Einzelhandel Bergedorf: Kunden erkennen gewisses Durcheinander
Ralph Ottensmeyer aus der Schreibkultur Hamburg (Sachsentor 65) hat eine gewisse Ratlosigkeit festgestellt. „Die Kunden sagen schon, dass es bei den Öffnungszeiten im Sachsentor ein gewisses Durcheinander gibt. Man wisse nicht so genau, wen man tatsächlich im Geschäft antreffe“, sagt der Mann, der seit Geschäftseröffnung im Herbst 2020 konstant Montag bis Freitag von 9.30 bis 18.30 Uhr sowie am Sonnabend von 10 bis 16 Uhr Stifte, Schultüten-Accessoires, Schreibblöcke und vieles mehr anbietet. Auch Ottensmeyer sieht wenig Möglichkeiten für eine einheitliche Regelung, befürwortet aber maßgeblich Kerngeschäftszeiten zwischen 10 und 18 Uhr.
Doch auch an anderen Ecken Bergedorfs müssen sich Kunden demnächst umstellen: Die Damen-Boutique La Cara wird – ebenfalls aufgrund von Personalmangel – ab Oktober montags geschlossen bleiben, wie Inhaberin Karin Krenzien sagt. „Wir möchten unsere Kunden jetzt schon mal darauf vorbereiten, ich möchte einfach mal von der 60-Stunden-Woche weg“, sagt sie, die sonst auf die Dienste einer Aushilfe und einer Teilzeitkraft bauen kann.
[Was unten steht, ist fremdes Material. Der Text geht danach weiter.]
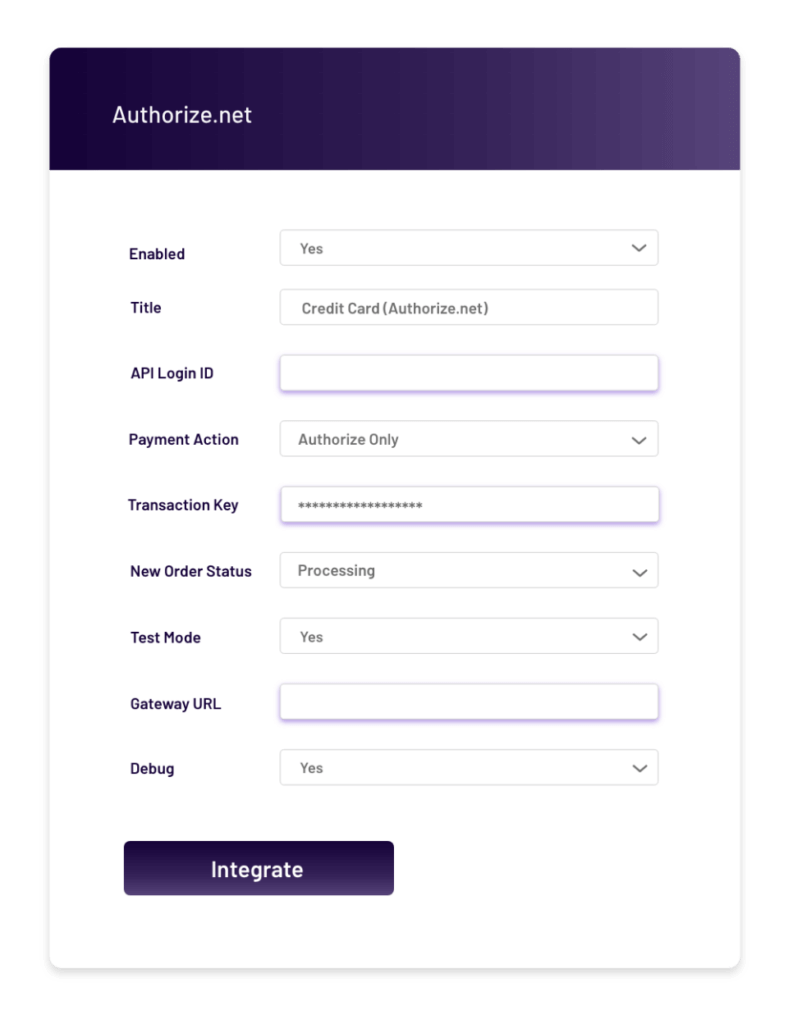Click the Debug chevron arrow
Viewport: 788px width, 1024px height.
[x=639, y=768]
So etwas hätte es unter ihrer 14-jährigen Führung der Boutique in der Bergedorfer Schlossstraße 33 noch nie gegeben. Jedoch betont Karin Krenzien, dass für sie montags keineswegs frei sei. Dieser Tag werde nun für Wareneinkauf und -bestellung sowie für die Pflege des Social-Media-Auftritts genutzt. Ab Oktober gilt dann bei La Cara: Dienstag bis Freitag 10 bis 18 Uhr, Sonnabend 10 bis 16 Uhr. Wie lange, das weiß sie noch nicht.